1. You-Tube. I began my present You Tube channel in July 2012, and have so far recorded 116 videos with a total of over 49,000 views. The most popular video – on the neo-Behaviourisn of Tolman and Hull – has received 3,458 views to date in 102 countries: everywhere from Croatia to Ecuador and Cameroon, but the largest number of views was in the United States (1,095). The topics covered reflect my teaching and research interests, and include the Histories of Psychology, Social Thought and Slavery, Baha’i Studies, and various aspects of World History. Some videos are closely tied to particular courses that I teach, and if I ever have sufficient time, it will be interesting to make them a more integral part of the work I give to students. I have received lots of encouraging messages from viewers, including one from a high school teacher in upstate New York who was using my videos in his Psychology course. The videos all take the conservative form of what is essentially a PowerPoint presentation with a voice-over by me. There are no fancy graphics or shots of me talking into the camera. They take quite a lot of work to make – I have to write the script, prepare the PowerPoint programme and then record the video. I sometimes include reference links, and I always seek to ensure that the information I present is accurate and up-to-date.
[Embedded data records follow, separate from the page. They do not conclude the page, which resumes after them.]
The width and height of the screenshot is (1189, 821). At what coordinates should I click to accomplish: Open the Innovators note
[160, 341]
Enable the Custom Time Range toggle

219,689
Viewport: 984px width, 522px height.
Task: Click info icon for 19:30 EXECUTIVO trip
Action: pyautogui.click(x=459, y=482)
See: ‘Peter Smith’, at https://www.youtube.com/channel/UCYjQMfPsfP3Fs7fmaeMZ75w
2. Blogsite. I started my blogspot in January 2013, and have so far made 114 posts which have received 4,854 views. Most readers are in the United States and Thailand, but again, the reach is global, with views from countries as diverse as Tunisia, Madagascar and Jamaica. As with the You-Tube videos, the topics covered relate largely to my teaching and research interests and are serious in intent.
See: ‘Peter Smith’, at https://icpetermahidol.wordpress.com/
3. Facebook. I have been experimenting for some time now with using Facebook as an educational medium, creating a number of ‘pages’ and ‘groups’ on various topics. Both consist largely of posting links to relevant academic sources and good quality journalism. The pages are easier to create but don’t encourage interactivity; the groups are much more interactive but need monitoring to keep spammers out. Pages include: ‘Early 20th Century History Links’; ‘World War I: Sources and Links’; ‘The World Today’; and ‘Psychology at Salaya’. The groups include ‘African and Middle Eastern Studies’; ‘Universities and Liberal Arts’; and ‘Social Media and Society’. Anyone is able to ‘join’ a page simply by liking it, but would-be members have to apply to join a group and be added on by an administrator (with preference given to those who seem to have bone fide identities and academic affiliations).